**INSTRUCTIONS FOR THE TASK**: Transcribe the items from the line containing "Where should I" through the line containing "Click the like count of 12", and omit the pictures from your copy.

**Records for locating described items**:
········

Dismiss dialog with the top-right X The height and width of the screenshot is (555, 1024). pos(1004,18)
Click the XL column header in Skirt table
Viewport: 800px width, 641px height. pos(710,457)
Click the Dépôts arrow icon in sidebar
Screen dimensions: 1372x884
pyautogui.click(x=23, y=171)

········

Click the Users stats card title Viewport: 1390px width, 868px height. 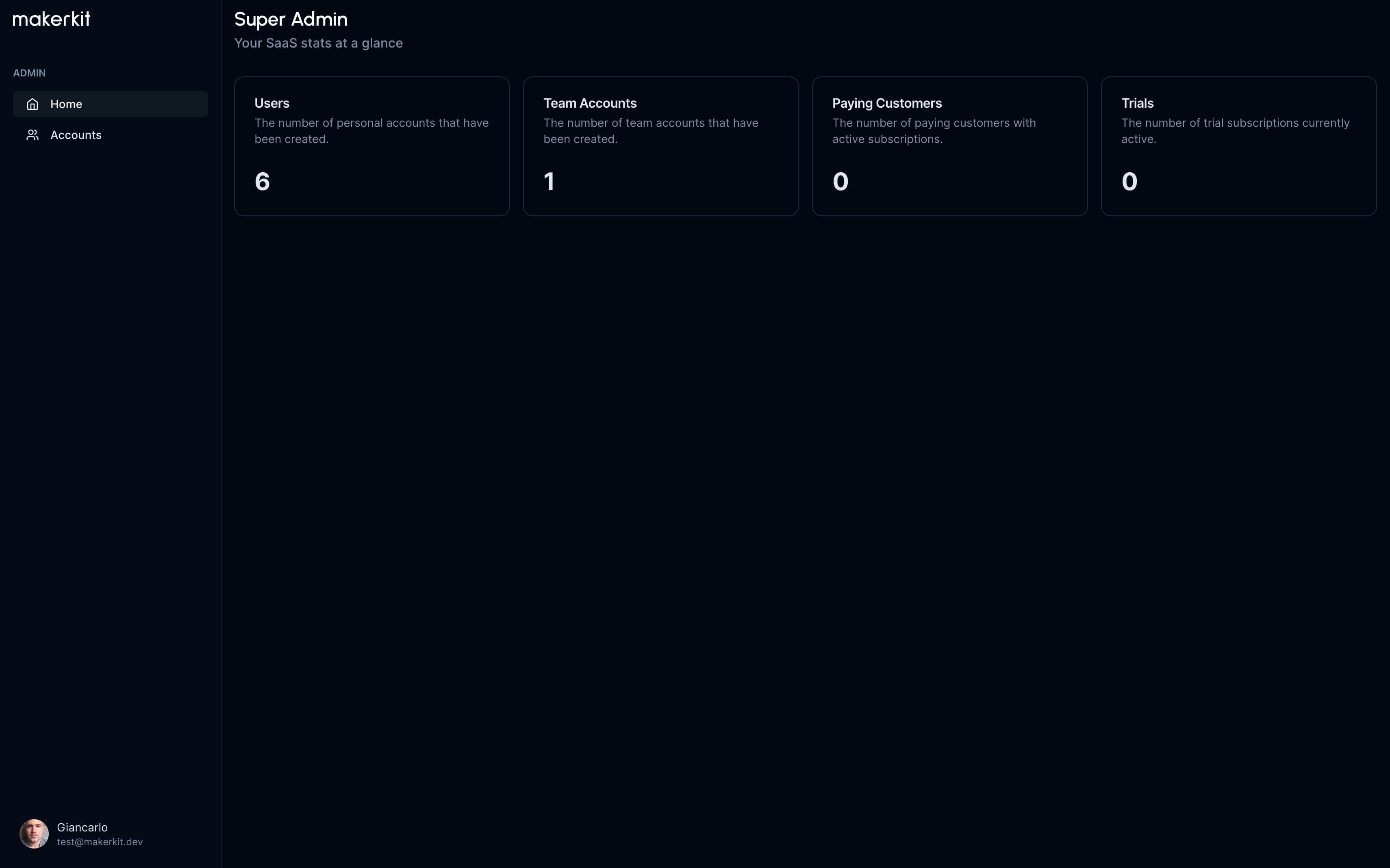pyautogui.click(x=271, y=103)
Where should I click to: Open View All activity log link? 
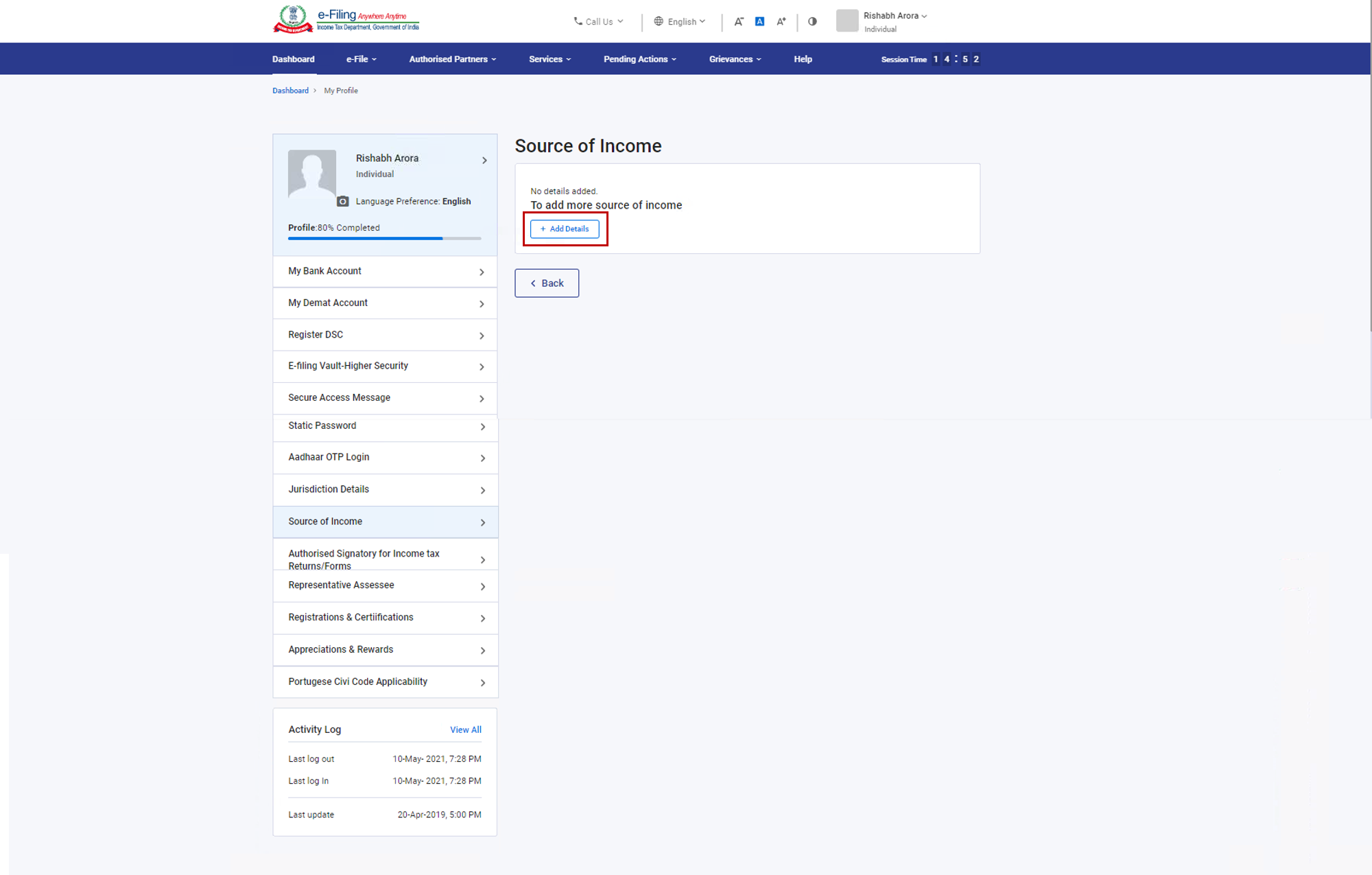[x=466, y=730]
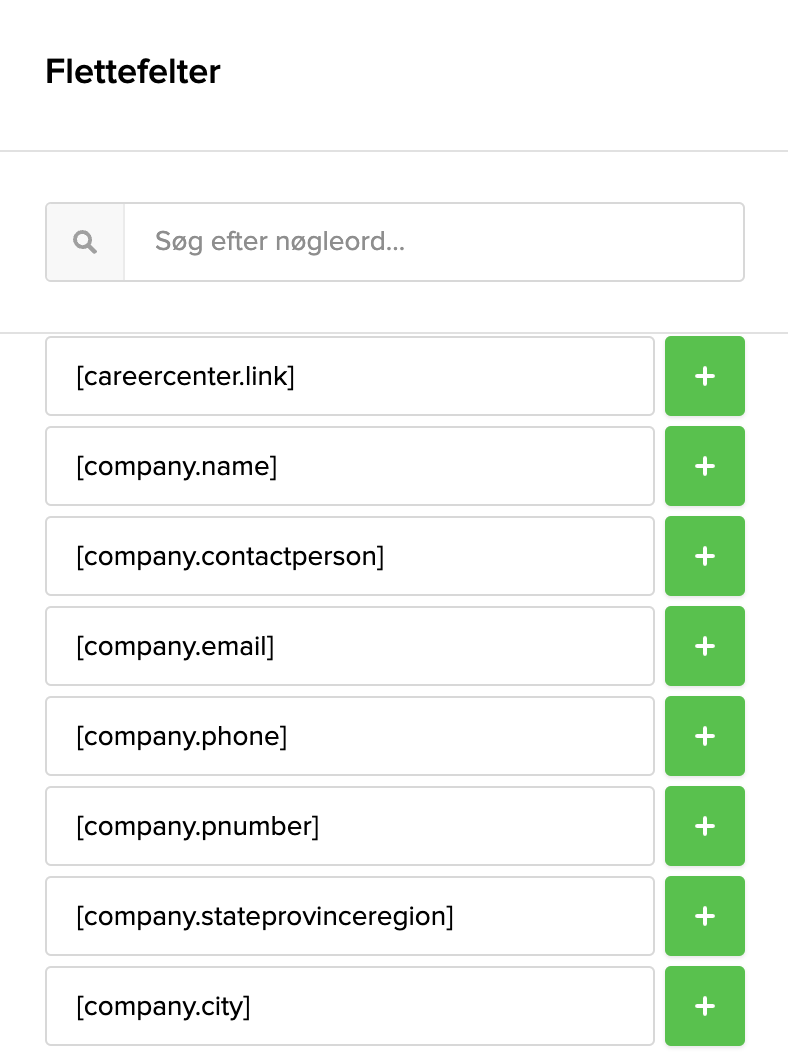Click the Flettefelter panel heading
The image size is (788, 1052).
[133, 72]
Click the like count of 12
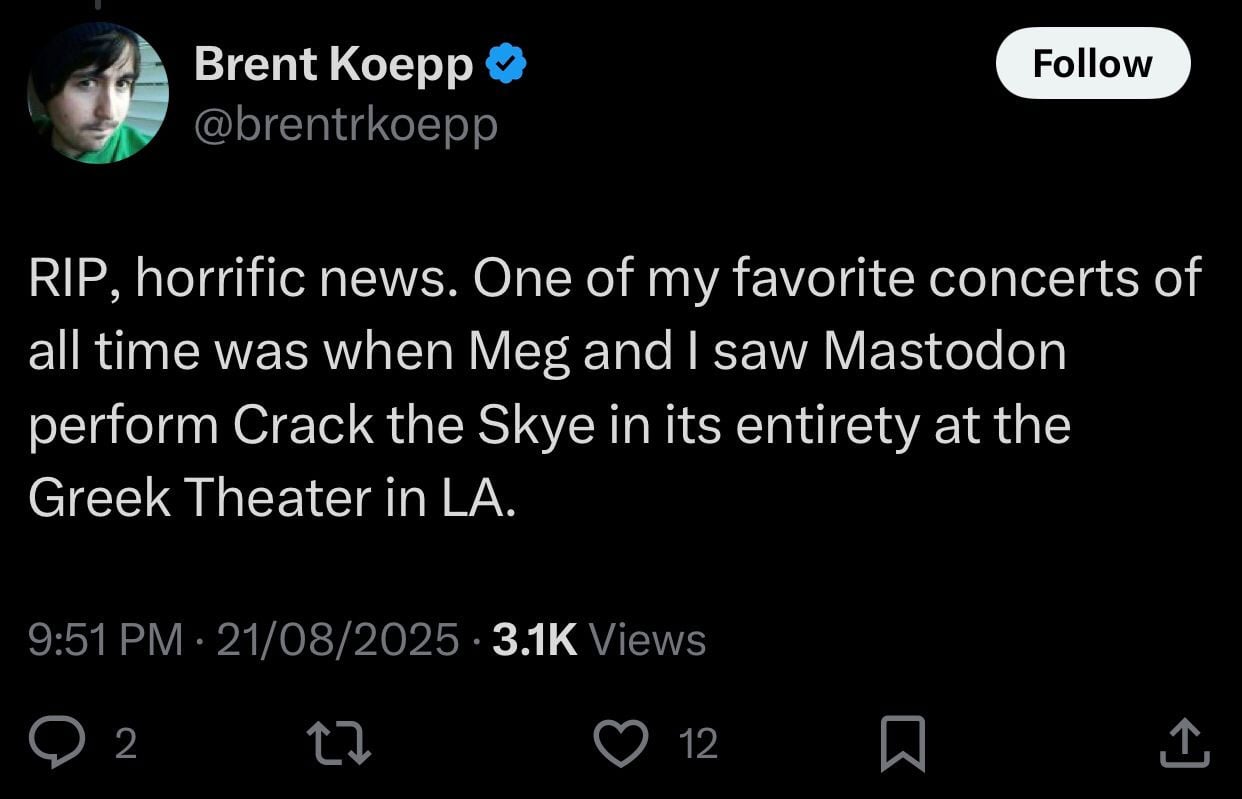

········

**WRITTEN ANSWER**:
Where should I click to: Open View All activity log link? 
[x=466, y=730]
Click the Flettefelter panel heading
The image size is (788, 1052).
[133, 72]
Click the like count of 12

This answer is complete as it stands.